Because the pull happens synchronously during the send, the sender receives immediate confirmation of delivery or an immediate error. There is no outbox queue, no silent retry, and no delayed bounce notification.
Message structure
Each message stored on the server contains:
| Field | Description |
|---|---|
senderAddress | Full address (e.g. alice@acme.com) |
encryptedContent | Hybrid-encrypted message (recipient's copy) |
senderEncryptedContent | Hybrid-encrypted message (sender's copy) |
senderEd25519PubKey | Sender's Ed25519 public key |
senderX25519PubKey | Sender's X25519 public key |
senderMldsaPubKey | Sender's ML-DSA-65 verifying key |
recipientX25519PubKey | Recipient's X25519 public key |
recipientMlkemPubKey | Recipient's ML-KEM-768 encapsulation key |
senderSignature | Composite Ed25519 + ML-DSA-65 signature (3,374 bytes) |
isRead | Whether the recipient has viewed this message |
All keys are stored so the recipient can verify the composite signature and perform hybrid decryption, even after key rotation.
Message size limit
The encryptedContent field is limited to 50,000 hex characters (~25KB of
plaintext).

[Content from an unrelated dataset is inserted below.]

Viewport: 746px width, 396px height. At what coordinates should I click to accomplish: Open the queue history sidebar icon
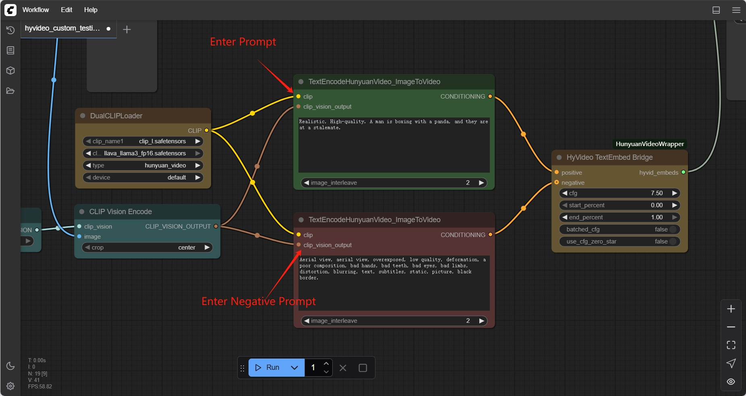[10, 30]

This is enforced by both the sender's server (via Zod validation)
and the recipient's server (after pulling the message).
API procedures
All server-to-server communication uses oRPC — a type-safe RPC framework. The
API is mounted at /api and provides the following public procedures:
| Procedure | Description |
|---|---|
serverInfo | Returns domain info |
getPublicKey | Returns four active public keys (Ed25519, X25519, ML-DSA-65, ML-KEM-768) and keyNumber for an address |
getPowChallenge | Issues an authenticated PoW challenge (requires sender signature) |
notifyMessage | Notifies server of a new incoming message |
pullMessage | Serves a pending message delivery (idempotent, token-based) |
Migration
Because identity is bound to the domain (not the hosting provider), migrating between hosting arrangements is straightforward:
- Export data from the old server (users, keys, messages).
- Import data into the new server.
- Update
keypears.jsonto point to the new API domain. - Users keep their addresses —
alice@acme.comstill works.
This works for any migration path: hosted → self-hosted, self-hosted → hosted, or self-hosted → different self-hosted.
Migration is also the trust exit. If a hosted server's authority over current keys is unacceptable, move the address domain to infrastructure you control.